Mythic offers the M1108 AMP in a couple of ways. Customers can buy the chip itself and integrate it directly into their system however they see fit. Mythic also offers a PCIe evaluation kit as well as an M.2 card for customers that want to take a much simpler route.
When comparing their M1108 to Nvidia Xavier AGX, Mythic claims superior performance at a 10th of the power – while keeping the platform size to a fraction (no need for the expensive external memory or complex power delivery). But perhaps the biggest difference is in the price which at the current prices is around 30x lower. Now, we do have to be careful with that comparison as it’s far from even. The Xavier SoC is loaded with many other features such as a programmable vision accelerator (PVA), stereo and optical flow engine, and of course, the CPU cores and GPU compute. And while you are paying a premium for those features, for the edge and embedded space where Mythic is targeting, much of this will go unused by many customers.
M1076 – Smaller form-factor
In early June Mythic introduced a second product in the series – the M1076 AMP. As the model number implies, this is a further cut-down version of the M1108 AMP with just 76 tiles. This product will likely be cheaper than the M1108 and Mythic thinks it will also be more popular. The rationale behind this version is the form factor. Whereas the original M1108 was sized for M.2 M key card, with physical dimensions of 22 mm x 80 mm. Mythic says that in the embedded space, there is strong interest in the even smaller A+E key variant which has the physical dimensions of just 22 mm by 30 mm. The original M1108 AMP was simply too big for that.

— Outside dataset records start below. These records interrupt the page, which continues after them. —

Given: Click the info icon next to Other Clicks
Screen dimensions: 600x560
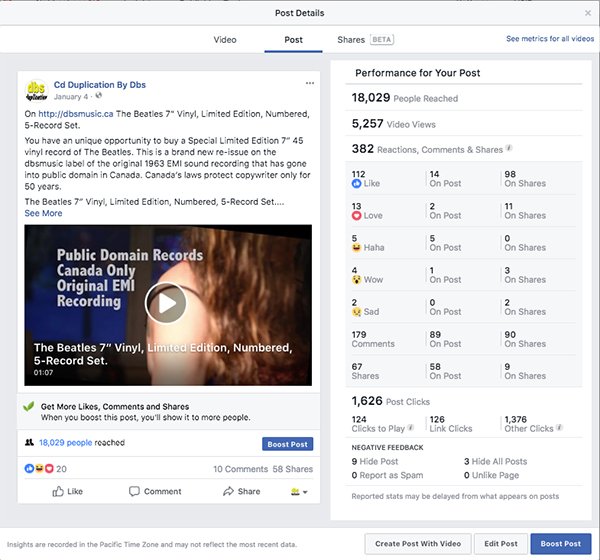Looking at the screenshot, I should pos(557,428).
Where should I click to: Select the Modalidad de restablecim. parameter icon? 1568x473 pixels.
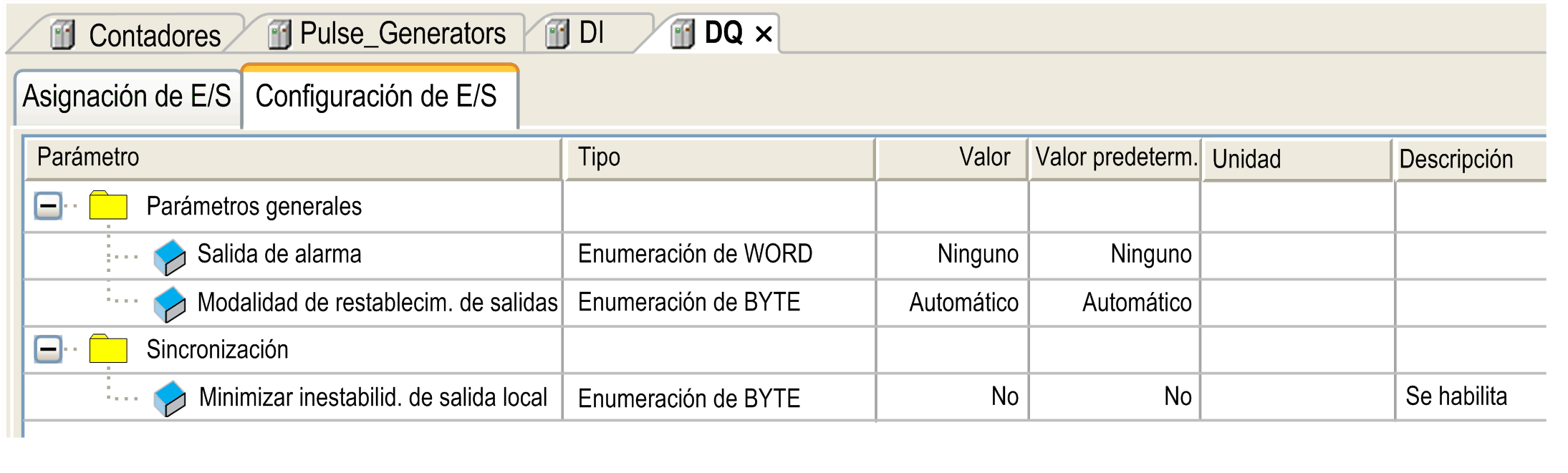(x=170, y=304)
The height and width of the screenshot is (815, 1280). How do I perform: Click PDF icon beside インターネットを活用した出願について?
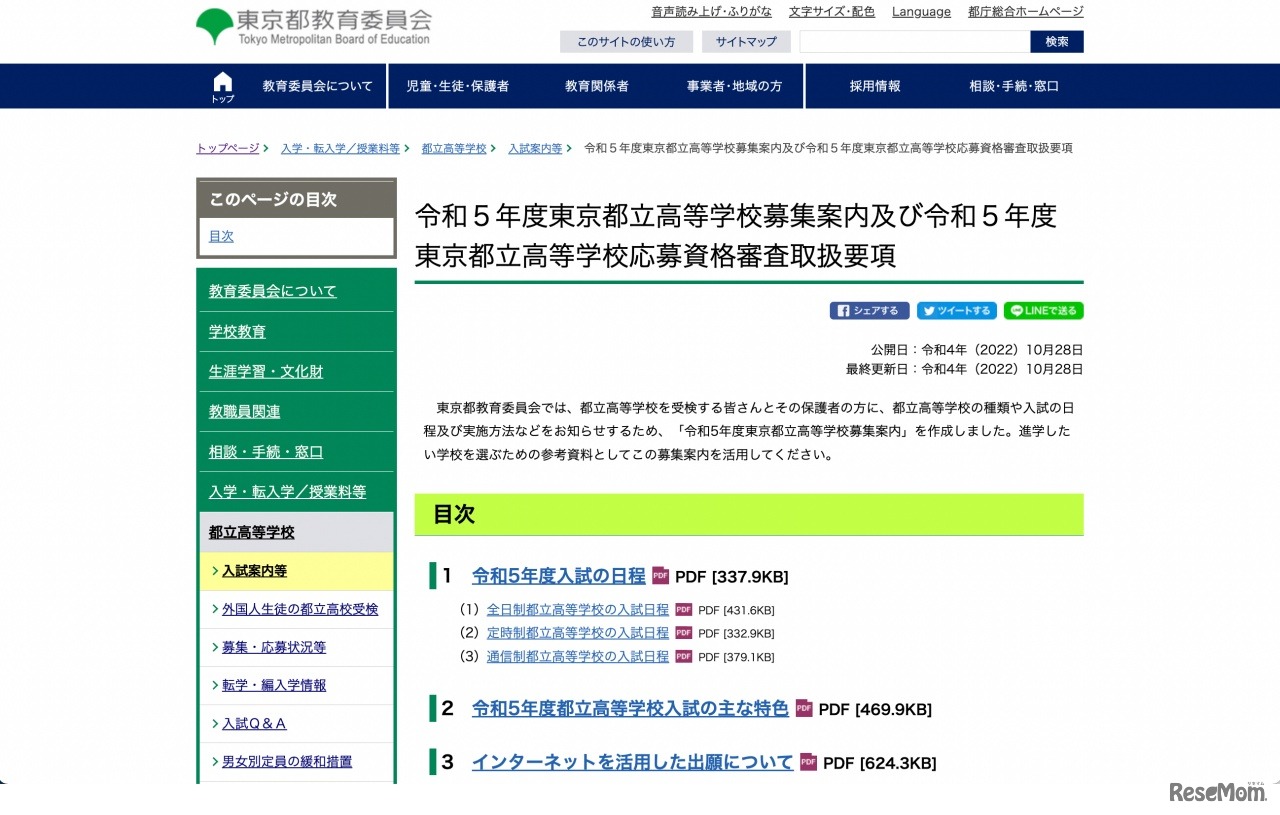point(808,762)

The M1076 supports up to 25 TOPS and because it’s got 32 fewer tiles, it operates at lower power – about 1 W less than the M1108 or 3 W power envelope.
One interesting aspect of the new M1076 AMP is the new multi-chip configuration they are offering and letting customers experiment with. Here Mythic is offering a PCIe card solution with up to 16 AMPs. At the largest configuration, a full card with 16 AMPs is maxed at around 75 W and can provide 400 TOPs of compute power along with a whopping 1.1875 GiB of on-die flash storage for close to 1.3 billion weights.
Both the M1108 and the M1076 along with the M.2 and PCIe card versions are available for customer evaluation.